There was a technological explanation for this. In a time when trains were the acme of transportation, and in a sport where teams played almost daily, a larger geographic footprint would have been unsupportable.
There was a demographic consequence. Potential audiences for major league baseball games were overwhelmingly white, as most black people in America lived in the South. Racial segregation was the law of much of the land, endorsed by the Supreme Court since the 1890s. That white crowds at baseball games preferred to see white players elicited little comment.
Yet it created an opportunity. Baseball talent wasn’t confined to the northeast, nor to white players. Baseball insiders, and some outsiders, knew of the Negro leagues, where black athletes played and some excelled. It was no secret that the best black players were better than the worst white players in the major leagues. If a major league team could manage to put a few of those top black players on the field, it would have an advantage over the competition.
Yet the major league teams, though competitors, were also part of a cartel. For the management of one team to break ranks with the others risked reprisal. The potential advantage to be gained from the break must be sufficient to justify the risk.
Branch Rickey of the Brooklyn Dodgers was bolder than most of his counterparts. And he had his eye on just the player to break the ban on blacks and give the Dodgers a competitive edge.
Jackie Robinson was born in Georgia but raised in southern California. He played multiple sports, excelling sufficiently in football to play at the University of California at Los Angeles. Professional football in those days offered little promise for a livelihood. Baseball was better, and Robinson landed a position with the Kansas City Monarchs of the Negro league.
Rickey monitored Robinson's progress and offered him a contract with the Brooklyn Dodgers. Robinson broke the color line in major league baseball when he took the field with the Dodgers in a game in April 1947.
Robinson’s talent was apparent from the start. It evoked mixed reactions. The Brooklyn fans tended to be enthusiastic, believing Robinson boosted the Dodgers’ chances of winning the pennant. Fans of other teams were less thrilled, for the same reason.

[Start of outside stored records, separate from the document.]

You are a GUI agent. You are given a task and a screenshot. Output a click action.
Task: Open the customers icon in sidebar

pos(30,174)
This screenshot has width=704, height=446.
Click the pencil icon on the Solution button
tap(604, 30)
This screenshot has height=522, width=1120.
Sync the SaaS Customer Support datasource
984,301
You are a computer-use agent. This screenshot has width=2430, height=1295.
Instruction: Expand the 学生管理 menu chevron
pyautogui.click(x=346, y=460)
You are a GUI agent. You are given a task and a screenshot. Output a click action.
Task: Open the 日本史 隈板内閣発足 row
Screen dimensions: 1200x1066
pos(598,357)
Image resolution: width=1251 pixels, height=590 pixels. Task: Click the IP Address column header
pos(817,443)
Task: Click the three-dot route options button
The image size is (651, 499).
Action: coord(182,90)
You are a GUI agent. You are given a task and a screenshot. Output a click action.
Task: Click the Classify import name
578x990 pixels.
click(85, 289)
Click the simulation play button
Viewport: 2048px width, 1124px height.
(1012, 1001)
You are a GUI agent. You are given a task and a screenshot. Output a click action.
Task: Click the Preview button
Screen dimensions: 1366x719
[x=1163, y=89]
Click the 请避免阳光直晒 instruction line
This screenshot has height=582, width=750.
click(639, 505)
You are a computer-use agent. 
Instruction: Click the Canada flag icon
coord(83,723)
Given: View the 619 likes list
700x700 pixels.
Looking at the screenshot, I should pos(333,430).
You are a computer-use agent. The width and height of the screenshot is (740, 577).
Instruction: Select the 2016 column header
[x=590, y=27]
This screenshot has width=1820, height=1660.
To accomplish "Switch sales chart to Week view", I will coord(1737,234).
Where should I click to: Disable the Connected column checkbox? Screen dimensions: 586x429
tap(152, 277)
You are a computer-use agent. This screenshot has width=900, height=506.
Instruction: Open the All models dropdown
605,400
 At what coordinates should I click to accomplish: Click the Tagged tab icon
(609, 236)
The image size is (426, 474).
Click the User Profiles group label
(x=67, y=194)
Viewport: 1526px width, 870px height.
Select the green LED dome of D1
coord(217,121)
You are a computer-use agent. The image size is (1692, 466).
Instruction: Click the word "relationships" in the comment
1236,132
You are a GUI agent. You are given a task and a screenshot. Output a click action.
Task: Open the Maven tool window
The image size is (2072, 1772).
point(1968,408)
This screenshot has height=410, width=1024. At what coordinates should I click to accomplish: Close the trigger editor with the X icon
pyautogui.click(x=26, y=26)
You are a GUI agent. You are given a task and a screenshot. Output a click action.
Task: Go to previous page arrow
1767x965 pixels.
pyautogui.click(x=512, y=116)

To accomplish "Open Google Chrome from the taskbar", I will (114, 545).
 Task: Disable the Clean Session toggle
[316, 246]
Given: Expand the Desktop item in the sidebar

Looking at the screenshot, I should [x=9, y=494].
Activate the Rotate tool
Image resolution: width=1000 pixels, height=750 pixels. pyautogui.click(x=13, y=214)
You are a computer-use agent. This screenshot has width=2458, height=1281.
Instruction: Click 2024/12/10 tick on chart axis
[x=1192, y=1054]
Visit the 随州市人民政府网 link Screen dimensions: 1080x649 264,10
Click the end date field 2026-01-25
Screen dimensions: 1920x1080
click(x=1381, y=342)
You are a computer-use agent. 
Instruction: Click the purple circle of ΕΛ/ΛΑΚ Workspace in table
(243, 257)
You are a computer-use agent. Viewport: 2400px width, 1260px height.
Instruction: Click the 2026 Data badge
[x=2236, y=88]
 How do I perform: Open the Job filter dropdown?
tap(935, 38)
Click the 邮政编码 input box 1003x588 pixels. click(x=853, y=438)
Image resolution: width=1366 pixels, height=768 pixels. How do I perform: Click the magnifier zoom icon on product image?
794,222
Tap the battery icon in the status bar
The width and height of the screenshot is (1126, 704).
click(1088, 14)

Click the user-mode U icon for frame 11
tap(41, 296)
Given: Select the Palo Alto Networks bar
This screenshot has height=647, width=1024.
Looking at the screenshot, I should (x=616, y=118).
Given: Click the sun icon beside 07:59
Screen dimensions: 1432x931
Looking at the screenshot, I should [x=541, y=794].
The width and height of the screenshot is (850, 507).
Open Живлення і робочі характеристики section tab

Robinson's on-field rivals had a more personal stake in his breakthrough. There was no players labor union at the time, and many of the players felt misused by the teams. More than a few interpreted Rickey's decision to hire Robinson as the sharp edge of an effort to suppress salaries by expanding the labor pool. The entry of black players into the major leagues would cost some white players their jobs.
Rookies regularly experienced hazing by the veterans whose jobs they were threatening. In Robinson's case the hazing included strong elements of racism. Branch Rickey had warned Robinson. For the most part Robinson let his performance on the field be his response.
That performance marked him as a coming star of the league. And it set a precedent that opened doors to other black players in major league baseball. Within a few years their presence on rosters around the leagues was taken for granted. Owners initially reluctant to hire black players feared losing out in the race for talent. Fans at first skeptical for racist or other reasons adjusted their views similarly. Competitive sports is at bottom a meritocracy of talent, and talent trumped racism.
Because baseball was America's premier sport, Robinson's breakthrough made it easier for other sports to integrate. Black players eventually constituted majorities on rosters in the National Basketball Association and the National Football League.
The integration of sports had spillover effects. Black musicians, actors and comics found new opportunities. By the late twentieth century it was unremarkable to see black men and women in the highest ranks of all those fields. Some had become multimillionaires.
Profound change seldom occurs without casualties. In the case of Robinson and baseball, the casualties included the Negro leagues, which didn’t survive the mainstreaming of its stars.